I am using cloudformation to create a "Virtual_View" of my table. When I use the same view to query data in AWS Athena Console it works fine and returns the data but When I try to use the same view as a dataset in AWS QuickSight(using SPICE) it throws following error:
"Unable to prepare this table.
Please try again or choose another table."
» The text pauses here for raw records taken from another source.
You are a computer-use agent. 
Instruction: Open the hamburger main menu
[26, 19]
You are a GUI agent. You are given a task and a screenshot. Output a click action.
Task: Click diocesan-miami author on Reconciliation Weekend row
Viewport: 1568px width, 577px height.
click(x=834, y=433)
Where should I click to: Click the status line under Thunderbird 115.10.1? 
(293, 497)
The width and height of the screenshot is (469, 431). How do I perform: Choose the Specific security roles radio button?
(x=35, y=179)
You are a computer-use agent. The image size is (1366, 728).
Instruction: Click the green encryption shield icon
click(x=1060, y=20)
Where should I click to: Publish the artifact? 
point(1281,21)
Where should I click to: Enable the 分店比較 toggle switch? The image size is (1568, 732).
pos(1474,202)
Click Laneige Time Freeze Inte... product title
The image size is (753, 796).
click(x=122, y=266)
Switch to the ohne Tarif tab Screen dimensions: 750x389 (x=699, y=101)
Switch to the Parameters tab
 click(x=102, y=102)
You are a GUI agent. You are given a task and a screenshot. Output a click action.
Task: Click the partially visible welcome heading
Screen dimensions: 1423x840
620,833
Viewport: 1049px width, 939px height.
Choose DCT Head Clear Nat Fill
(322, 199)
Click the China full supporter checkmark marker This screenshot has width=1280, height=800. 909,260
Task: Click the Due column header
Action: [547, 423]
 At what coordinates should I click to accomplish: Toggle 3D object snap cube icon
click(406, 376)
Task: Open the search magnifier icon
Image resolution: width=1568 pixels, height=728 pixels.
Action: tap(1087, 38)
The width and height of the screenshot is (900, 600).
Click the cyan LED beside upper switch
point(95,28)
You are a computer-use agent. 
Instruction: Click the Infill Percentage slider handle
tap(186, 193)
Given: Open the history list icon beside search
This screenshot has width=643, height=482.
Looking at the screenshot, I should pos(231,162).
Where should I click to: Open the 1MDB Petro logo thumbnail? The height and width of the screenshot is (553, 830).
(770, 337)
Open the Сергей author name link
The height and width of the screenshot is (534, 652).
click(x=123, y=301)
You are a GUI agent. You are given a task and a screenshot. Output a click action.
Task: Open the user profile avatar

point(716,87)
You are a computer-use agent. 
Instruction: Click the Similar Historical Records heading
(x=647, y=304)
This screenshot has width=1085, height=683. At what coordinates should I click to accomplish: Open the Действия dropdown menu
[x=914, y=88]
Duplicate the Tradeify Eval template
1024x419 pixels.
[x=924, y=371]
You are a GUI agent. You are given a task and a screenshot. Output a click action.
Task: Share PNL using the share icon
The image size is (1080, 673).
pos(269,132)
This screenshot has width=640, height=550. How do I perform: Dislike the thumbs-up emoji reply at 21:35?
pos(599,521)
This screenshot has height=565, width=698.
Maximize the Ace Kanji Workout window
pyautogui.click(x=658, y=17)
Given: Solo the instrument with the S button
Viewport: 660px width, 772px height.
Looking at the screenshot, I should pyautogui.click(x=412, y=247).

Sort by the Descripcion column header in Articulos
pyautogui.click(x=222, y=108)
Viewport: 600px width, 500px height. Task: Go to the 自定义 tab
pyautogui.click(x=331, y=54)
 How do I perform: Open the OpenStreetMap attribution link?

If I choose to run it using "Query" in Quicksight I get following error:
region: us-east-1
timestamp: 1558718487000
requestId: 58e18321-7e48-11e9-9740-618021a5eae5
sourceErrorCode: 0
sourceErrorMessage: [Simba][JDBC](11380) Null pointer exception.
sourceErrorState: HY000
sourceException: java.sql.SQLException
sourceType: ATHENA
Funny part is If I modify my view by using "show/edit query" option in Athena Web Interface and run the "Alter" view command against my view without changing anything .. it starts working fine on quick sight. this leads me to believe that the creation of View using my cloud formation is missing something or perhaps some thing else? Here is my cloudformation template that I am using to create db + table + view.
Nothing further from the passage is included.